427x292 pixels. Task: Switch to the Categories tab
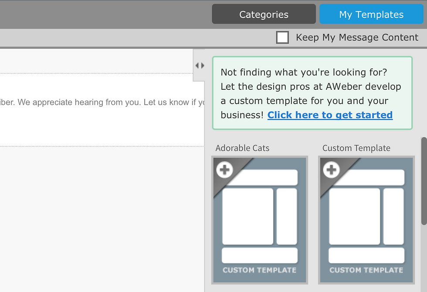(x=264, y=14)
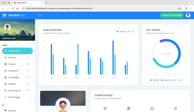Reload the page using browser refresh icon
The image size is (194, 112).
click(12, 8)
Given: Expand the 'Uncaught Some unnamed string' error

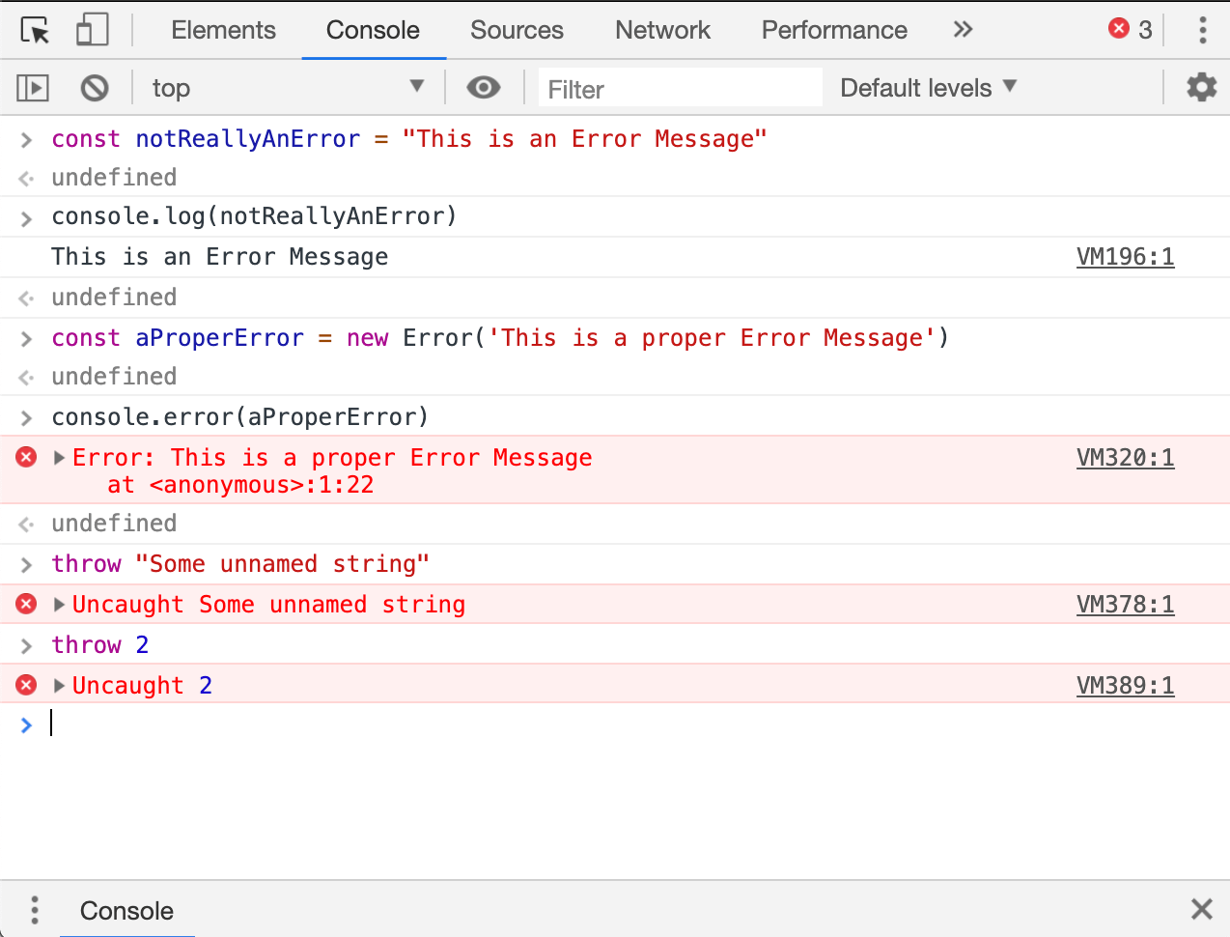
_ _ _ _ _
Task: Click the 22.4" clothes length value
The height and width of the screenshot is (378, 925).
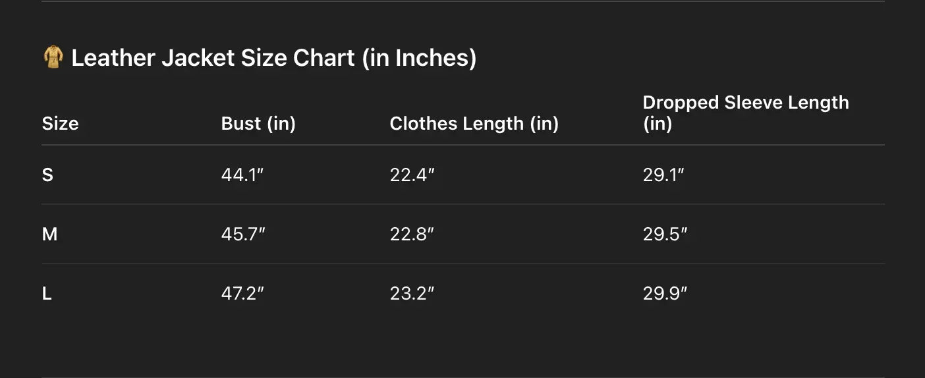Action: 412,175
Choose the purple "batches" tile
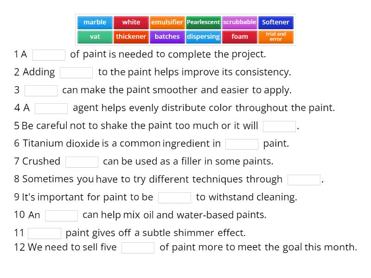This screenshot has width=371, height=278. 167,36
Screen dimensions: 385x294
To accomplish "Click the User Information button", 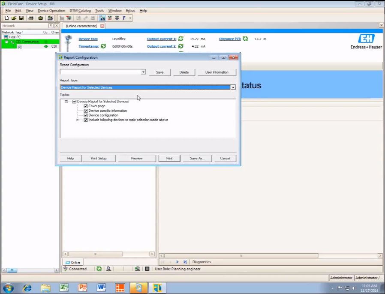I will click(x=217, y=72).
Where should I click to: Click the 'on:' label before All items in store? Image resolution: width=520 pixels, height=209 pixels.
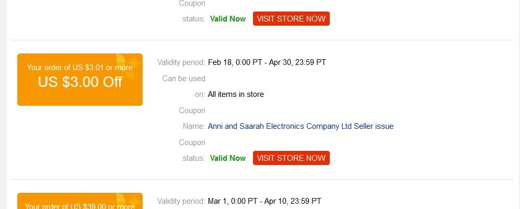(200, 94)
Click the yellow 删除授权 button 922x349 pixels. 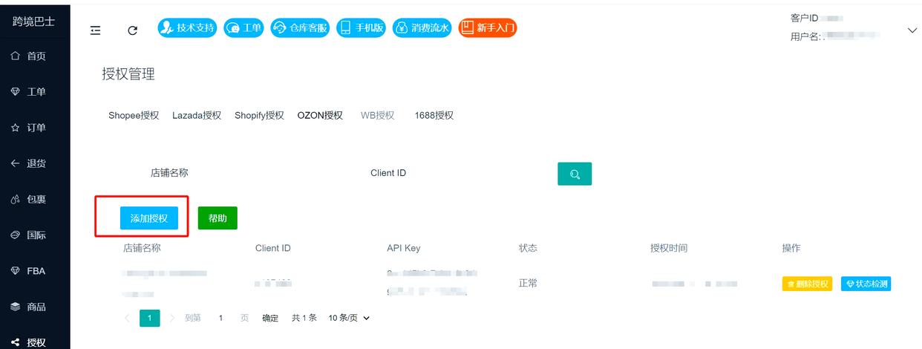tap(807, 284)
_ _ _ _ _
# Goal of the exercise:
Leaving pictures out, output the lines of the data above from the one with "427x292 pixels. Task: Switch" through the one with "Given: Expand the", word for word.

# Answer space:
427x292 pixels. Task: Switch to the Categories tab
(x=264, y=14)
Reload the page using browser refresh icon
The image size is (194, 112).
click(12, 8)
Given: Expand the 'Uncaught Some unnamed string' error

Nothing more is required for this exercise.